Ms Hadley said that for many social workers pay was not necessarily the driving factor and there were some who would welcome the challenge of working for an organisation rated as inadequate because it offered scope for creative and imaginative thinking about ways of working.

“We are looking at different ways of recruiting – growing our own, becoming an employer of choices, sometimes it is not about money, it could be working a 9-day fortnight,” said the director.

Many of the current vacancies are filled by agency workers, which not only costs the council more, but leads to uncertainty because agency workers are more likely to be mobile and move on at short notice if given a better offer.

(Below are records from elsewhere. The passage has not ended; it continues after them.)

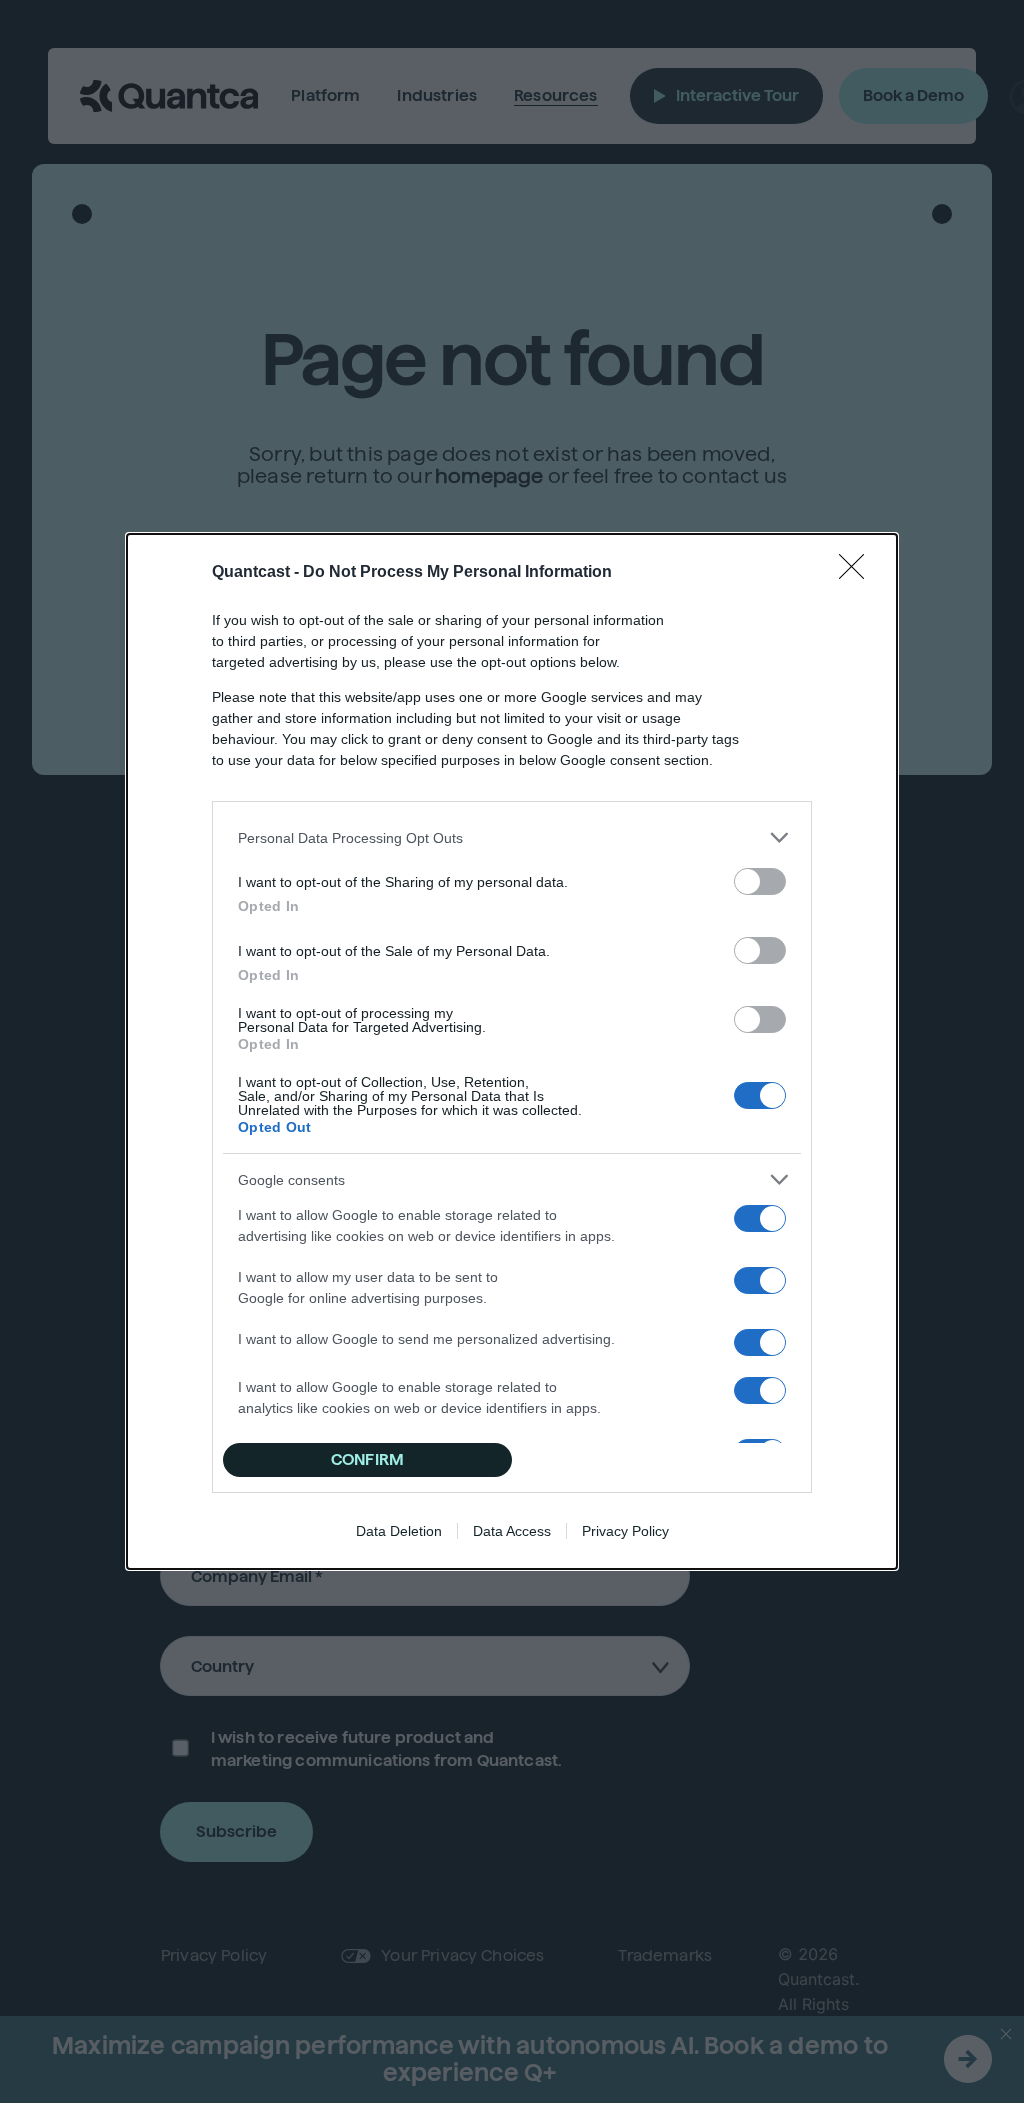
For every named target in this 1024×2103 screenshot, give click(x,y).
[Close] (858, 573)
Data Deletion (399, 1531)
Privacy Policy (625, 1531)
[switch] (760, 881)
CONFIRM (367, 1459)
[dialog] (512, 1051)
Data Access (512, 1531)
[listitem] (512, 837)
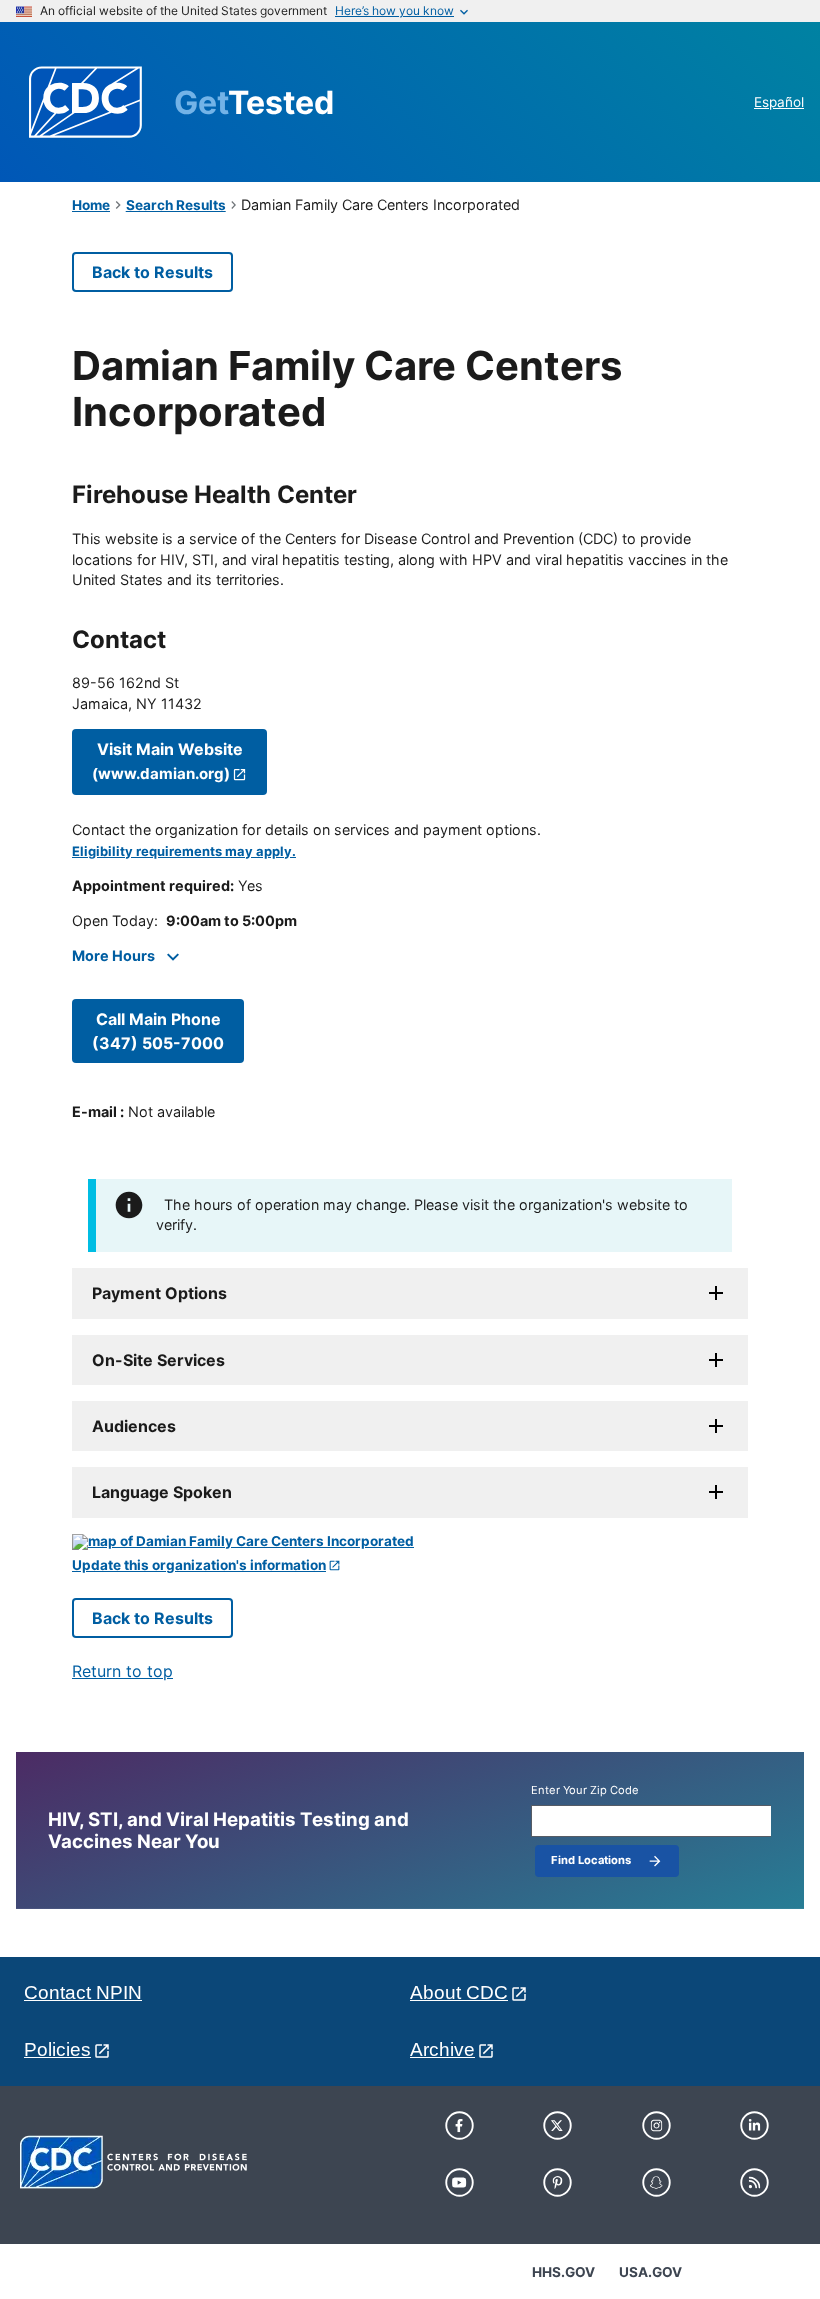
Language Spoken (162, 1492)
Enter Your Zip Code (585, 1790)
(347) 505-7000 (158, 1031)
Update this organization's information (199, 1565)
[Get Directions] (410, 1542)
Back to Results (152, 272)
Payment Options (159, 1293)
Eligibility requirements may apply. (184, 851)
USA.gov (650, 2272)
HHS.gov (563, 2272)
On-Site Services (158, 1360)
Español (779, 102)
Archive (442, 2049)
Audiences (134, 1426)
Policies (57, 2049)
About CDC (459, 1992)
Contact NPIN (83, 1992)
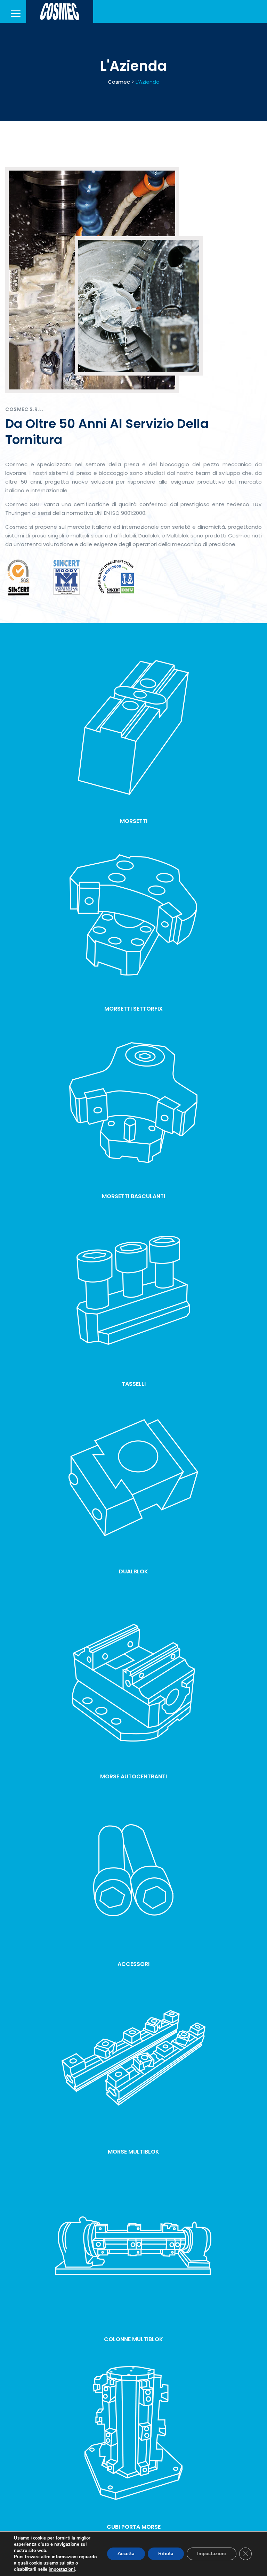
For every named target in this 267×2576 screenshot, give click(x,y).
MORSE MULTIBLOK (133, 2152)
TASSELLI (134, 1384)
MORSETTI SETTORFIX (133, 1009)
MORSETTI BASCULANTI (133, 1196)
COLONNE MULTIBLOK (133, 2339)
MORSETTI (133, 821)
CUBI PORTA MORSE (134, 2527)
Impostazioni (211, 2553)
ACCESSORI (133, 1964)
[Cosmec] (59, 11)
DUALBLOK (133, 1571)
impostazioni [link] (62, 2569)
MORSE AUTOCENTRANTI (133, 1776)
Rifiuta (165, 2553)
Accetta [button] (126, 2553)
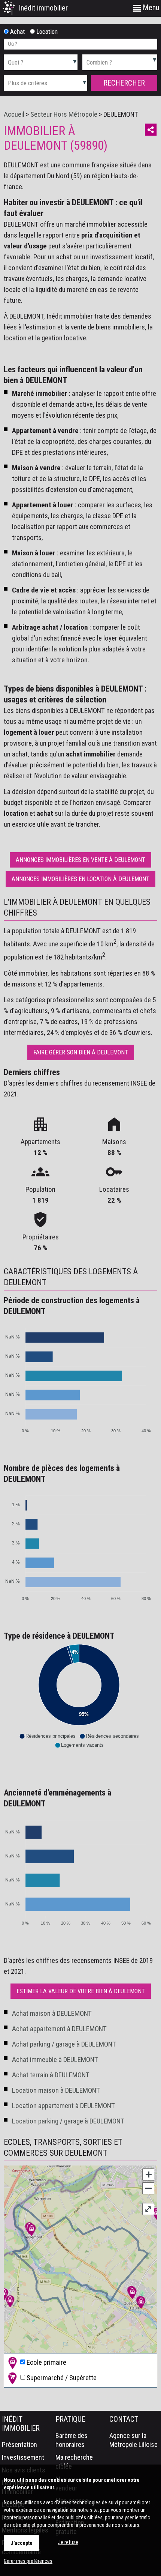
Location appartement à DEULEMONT (63, 2105)
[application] (79, 1377)
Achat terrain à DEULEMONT (50, 2075)
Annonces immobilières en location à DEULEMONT (80, 879)
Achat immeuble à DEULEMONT (55, 2059)
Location (46, 31)
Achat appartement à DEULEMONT (59, 2028)
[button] (47, 1736)
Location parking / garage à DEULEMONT (68, 2121)
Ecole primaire (45, 2362)
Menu (150, 7)
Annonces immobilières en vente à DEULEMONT (80, 859)
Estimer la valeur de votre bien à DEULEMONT (80, 1991)
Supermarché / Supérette (61, 2377)
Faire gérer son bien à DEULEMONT (80, 1052)
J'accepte (21, 2543)
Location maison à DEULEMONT (56, 2090)
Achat (17, 31)
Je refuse (68, 2542)
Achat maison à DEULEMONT (52, 2013)
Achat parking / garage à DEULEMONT (64, 2044)
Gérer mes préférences (28, 2561)
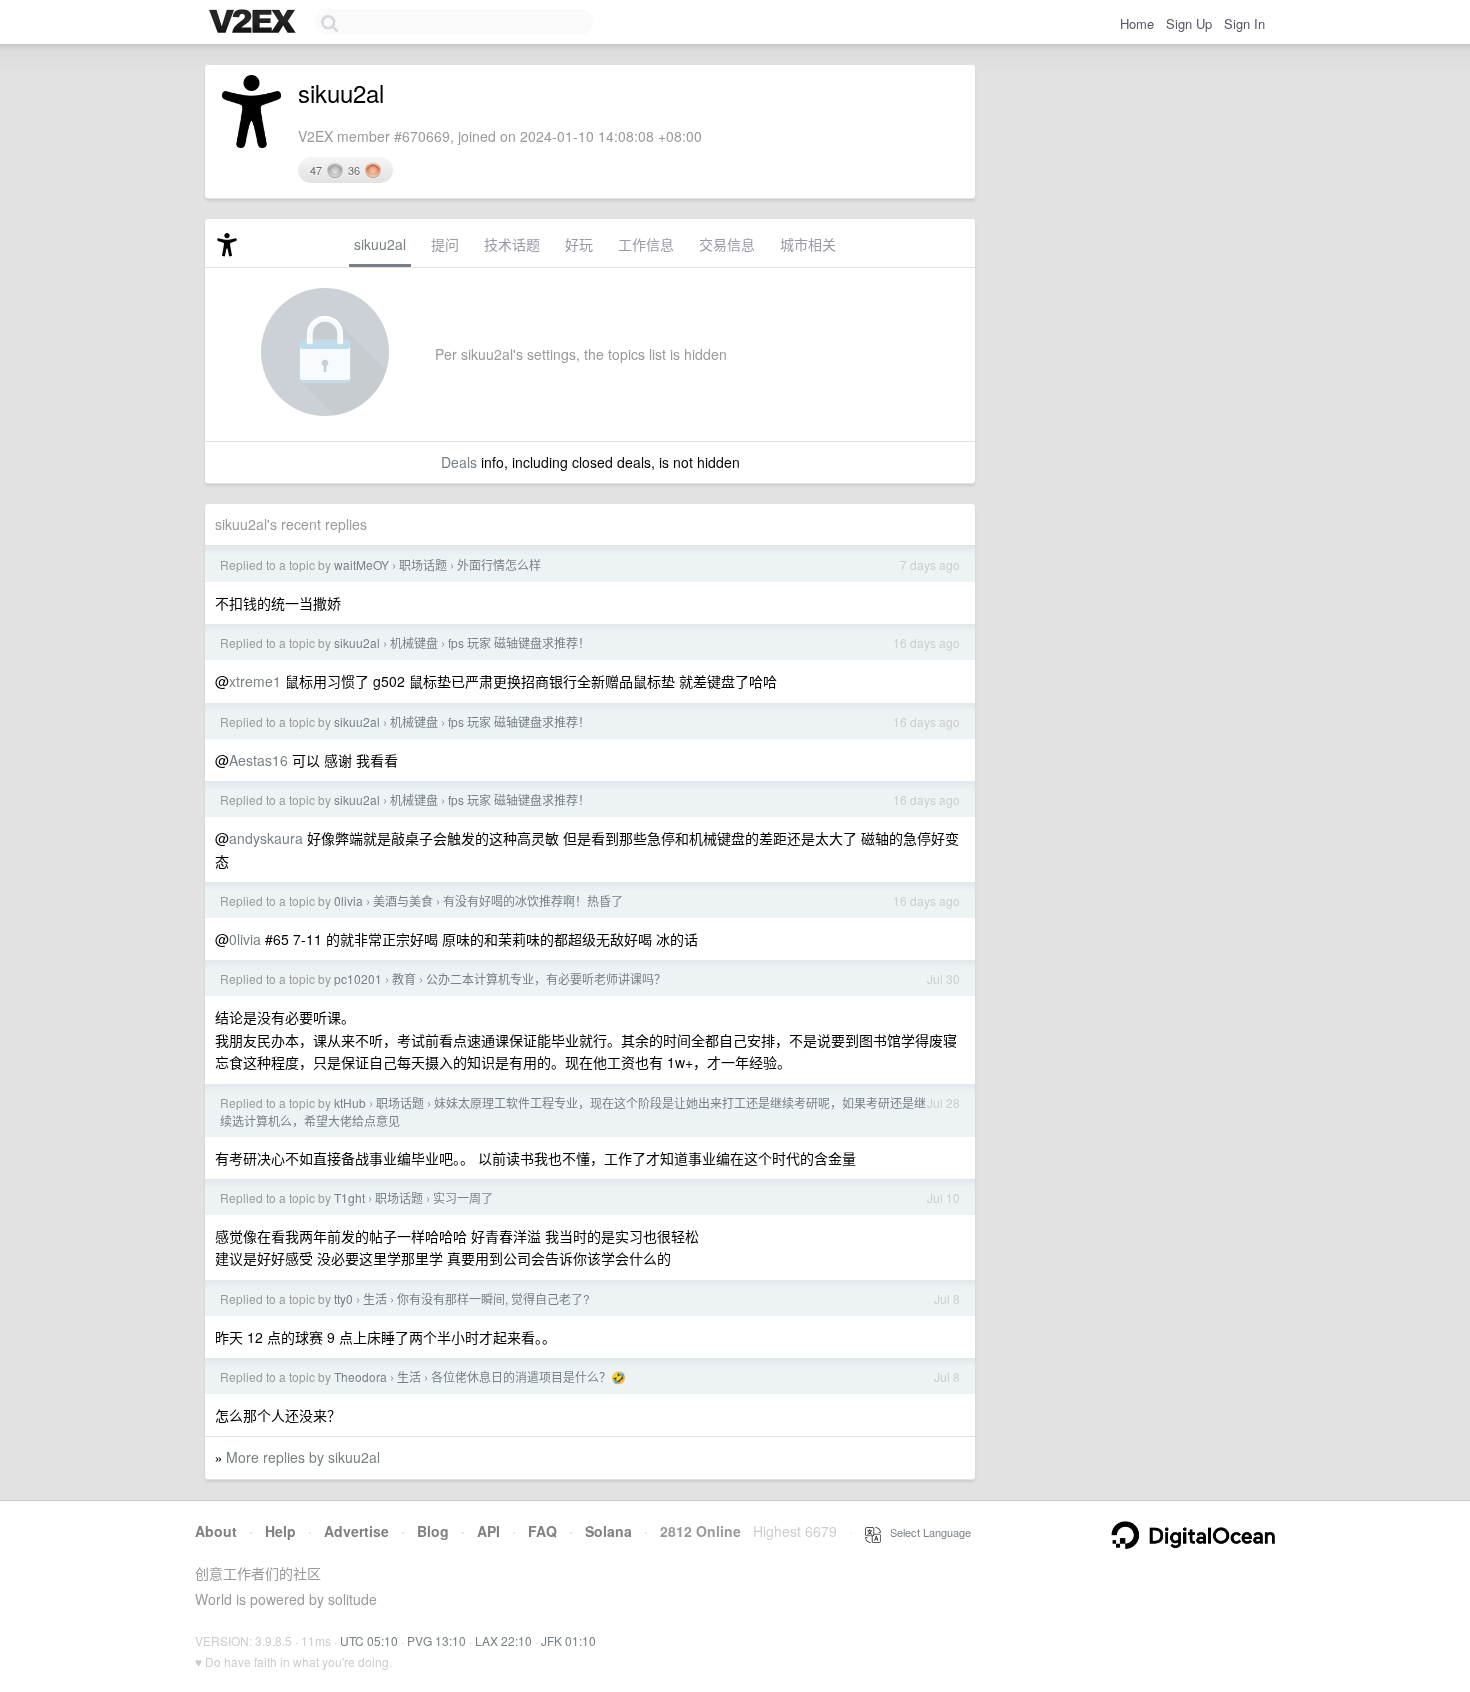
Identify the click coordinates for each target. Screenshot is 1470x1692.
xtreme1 (255, 681)
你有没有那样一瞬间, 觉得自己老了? (493, 1298)
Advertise (356, 1531)
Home (1137, 23)
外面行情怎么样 (499, 564)
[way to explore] (255, 23)
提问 (445, 244)
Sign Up (1189, 23)
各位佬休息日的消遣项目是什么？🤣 (528, 1376)
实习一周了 (463, 1197)
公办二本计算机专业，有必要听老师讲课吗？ (546, 978)
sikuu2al (380, 244)
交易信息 (727, 244)
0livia (348, 900)
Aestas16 (258, 760)
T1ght (349, 1197)
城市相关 (808, 244)
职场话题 (423, 564)
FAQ (542, 1531)
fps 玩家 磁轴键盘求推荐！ (519, 642)
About (216, 1531)
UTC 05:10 (369, 1640)
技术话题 (512, 244)
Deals (459, 462)
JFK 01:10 (568, 1640)
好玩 (579, 244)
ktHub (350, 1102)
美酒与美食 (403, 900)
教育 (404, 978)
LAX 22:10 (503, 1640)
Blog (433, 1531)
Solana (608, 1531)
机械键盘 (414, 642)
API (488, 1531)
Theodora (360, 1376)
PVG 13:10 (436, 1640)
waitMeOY (361, 564)
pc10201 (358, 978)
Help (280, 1531)
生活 (375, 1298)
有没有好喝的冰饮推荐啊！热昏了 (533, 900)
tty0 (343, 1298)
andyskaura (266, 838)
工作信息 (646, 244)
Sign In (1244, 23)
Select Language (926, 1532)
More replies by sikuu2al (303, 1457)
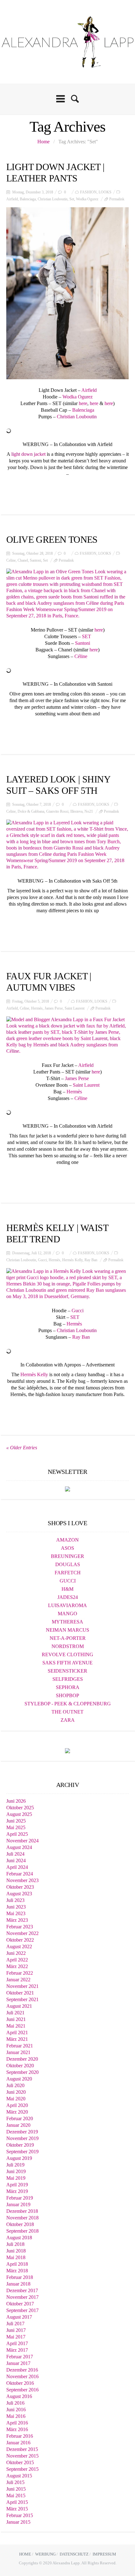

The authority is hoping that a new partnership training approach with Bournemouth University and better support for aspiring managers will help attract more staff. A Partnership Academy, mainly online, is now up and running to support social worker training and development. The authority has also been trying a ‘grow your own’ approach to attracting social workers and introducing better on the job supervision for newly qualified staff as well as limiting case loads for those new to the job after finishing their studies. The 2021-22 budget allowed for a £3million spend on agency staff including 20 managers and 40 social workers, although the council has a policy to reduce agency staff numbers.

The overview and scrutiny meeting heard that the service would have its annual ‘conversation’ with Ofsted in the coming days and have another monitoring visit in June, although the exact date was not known. A report would come from that but was unlikely to be made available to the public.

The service is currently being assisted by senior social work staff from Hampshire to make the changes needed to reach the next rating, of “requires improvement.”